1:: Input: Dataset folder path, smart contract instance
2:: for all files in dataset folder do
3:: Read file contents
4:: Compute SHA-256 hash
5:: Retrieve stored hash: query_hash(fileIndex)
6:: if computed hash == stored hash then
7:: Log success
8:: end if
9:: end for

In the registration phase, the smart contract generates a cryptographic digest for each dataset and immutably stores it on the blockchain. This ensures that any subsequent attempt to alter the data can be reliably detected by comparing the original hash with a newly generated one. The process establishes a verifiable snapshot of the dataset’s state at the time of its initial upload. During the verification phase, a new hash is computed from the current dataset and checked against the original. A match confirms that the dataset is authentic and suitable for use in AI model training. If the values differ, the system flags a potential breach, triggering an alert for further investigation before proceeding with training or deployment. By incorporating this mechanism, the smart contract provides a transparent and tamper-evident foundation for data governance. It ensures a secure and scalable structure for decentralized data workflows—particularly important in real-time AI systems such as autonomous vehicles, where reliability and decision accuracy critically depend on trustworthy input data.

5. Experimental Results

To evaluate the proposed system, we conducted experiments in a controlled virtual environment using the CARLA simulator (version 0.9.13).

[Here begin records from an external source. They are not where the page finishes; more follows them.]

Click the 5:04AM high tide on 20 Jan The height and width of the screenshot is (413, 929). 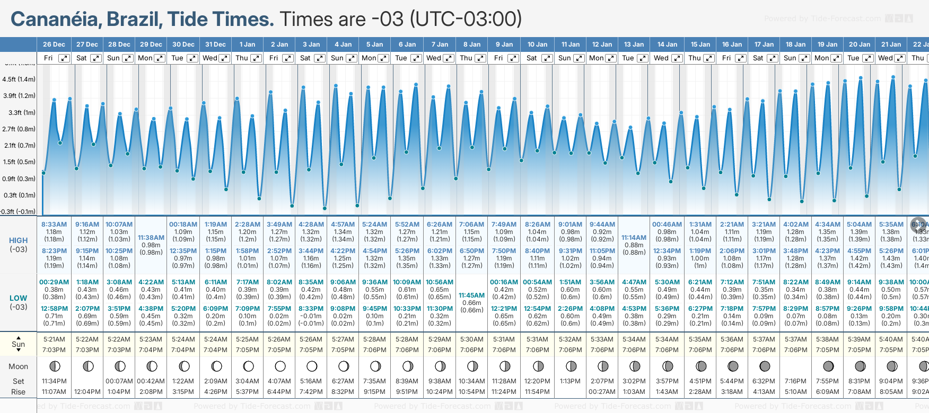click(x=859, y=225)
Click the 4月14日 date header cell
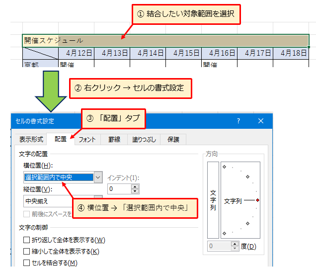The height and width of the screenshot is (267, 316). [148, 53]
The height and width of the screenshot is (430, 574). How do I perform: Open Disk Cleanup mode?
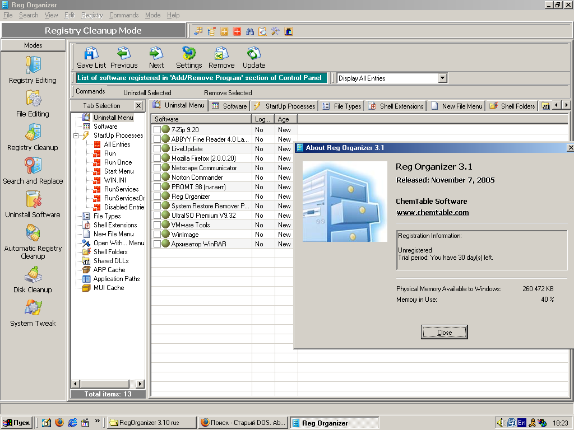click(x=33, y=274)
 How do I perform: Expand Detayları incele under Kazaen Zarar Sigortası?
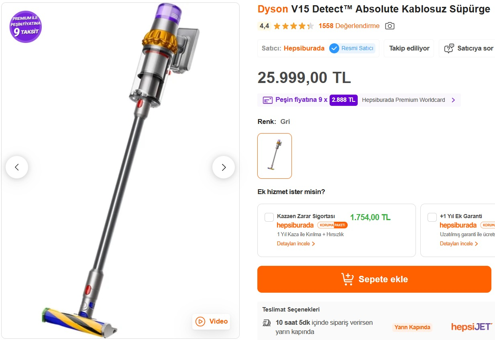coord(296,244)
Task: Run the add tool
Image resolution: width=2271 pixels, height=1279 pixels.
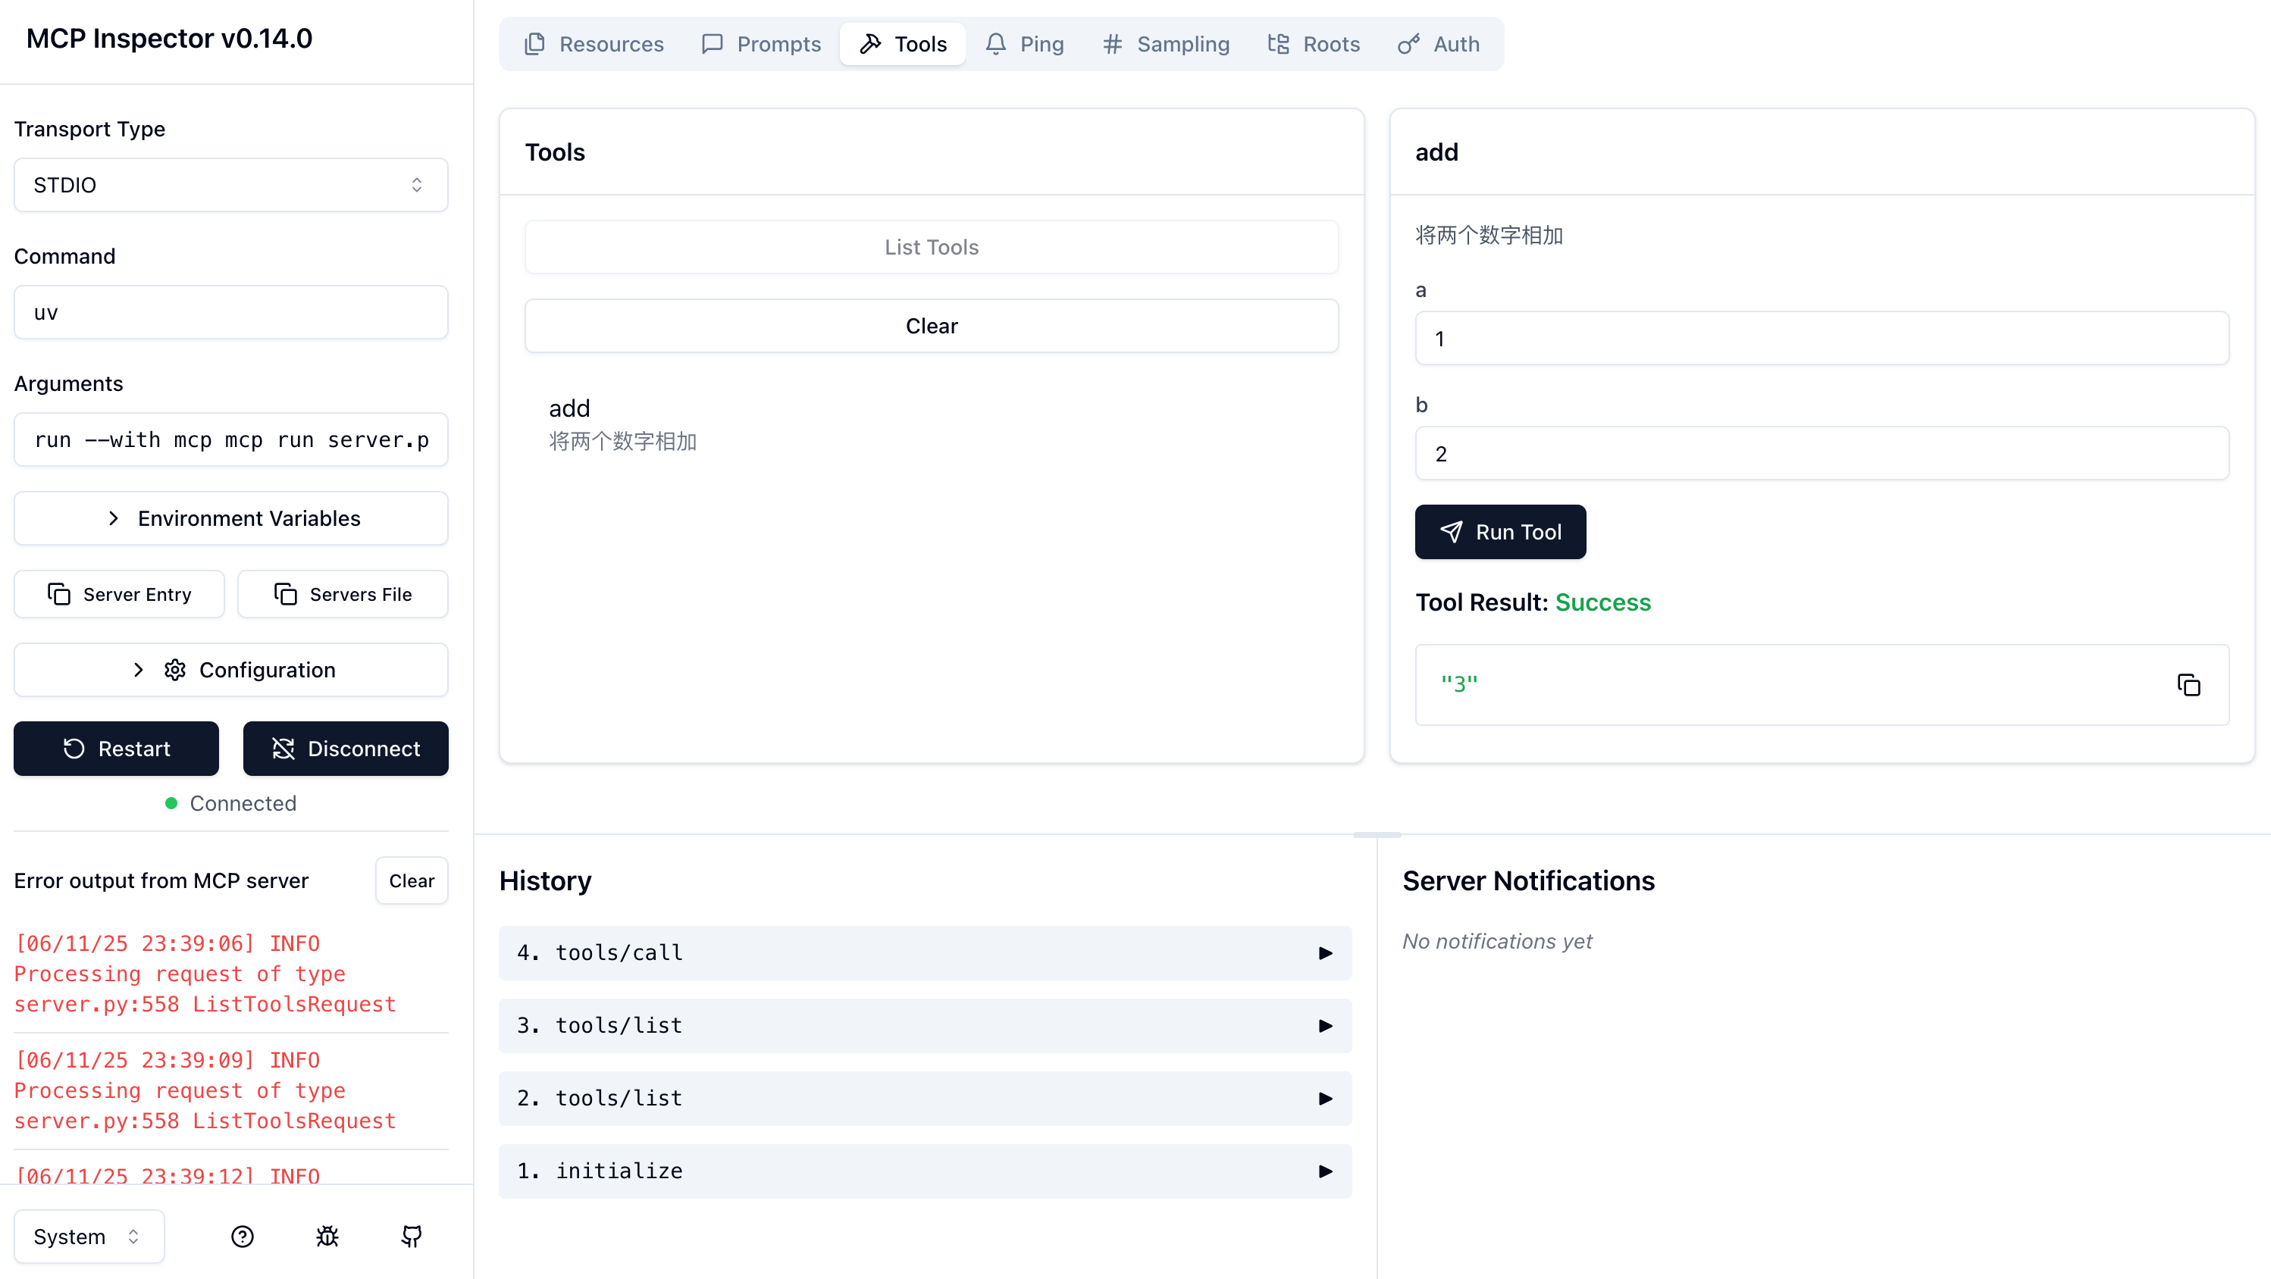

The simulation server was executed via Docker on a Linux-based system with the following hardware specifications:

Operating System: Ubuntu 20.04 LTS (Canonical Ltd., London, UK);
CPU: Intel Xeon Silver 4216 @ 2.10 GHz (32 cores) (Intel Corporation, Santa Clara, CA, USA);
Memory: 256 GB RAM;
GPU: NVIDIA RTX A6000 (NVIDIA Corporation, Santa Clara, CA, USA).

The CARLA simulator was containerized and launched using Docker, with all sensor simulations and environment controls managed internally. Sensor data were collected from simulated autonomous driving scenarios using a custom Python 3.7-based acquisition script integrated with CARLA’s API. This script emulated real-time sensor inputs (camera and LiDAR) to generate raw datasets. To simulate blockchain-based verification, smart contracts were deployed to local test environments using both Hedera and Ethereum platforms. The smart contract logic followed the procedures described in Section 3, implementing hash storage and validation using Web3 APIs. Client-side operations, including hashing and transaction requests, were performed on a macOS-based system with the following specifications:

CPU: Apple M1 (Apple Inc., Cupertino, CA, USA);
Memory: 16 GB RAM;
Storage: 1 TB SSD.

Our proposed system is designed for deployment in real-world autonomous vehicle environments, where on-device data integrity verification is critical. Due to practical limitations, however, the experiments were conducted using the CARLA simulator, which offers a realistic and controllable testing environment for autonomous driving research. CARLA enables simulations with virtual vehicle sensors, allowing us to evaluate the performance of the system under conditions that approximate real-world deployment. The results obtained from this simulated environment provide theoretical validation and insights that are transferable to actual use cases, thereby supporting the feasibility of blockchain-based data integrity frameworks. All blockchain-related functionalities, including transaction requests and hash comparisons, were implemented using JavaScript with Web3.js, supporting interoperability across Hedera and Ethereum platforms.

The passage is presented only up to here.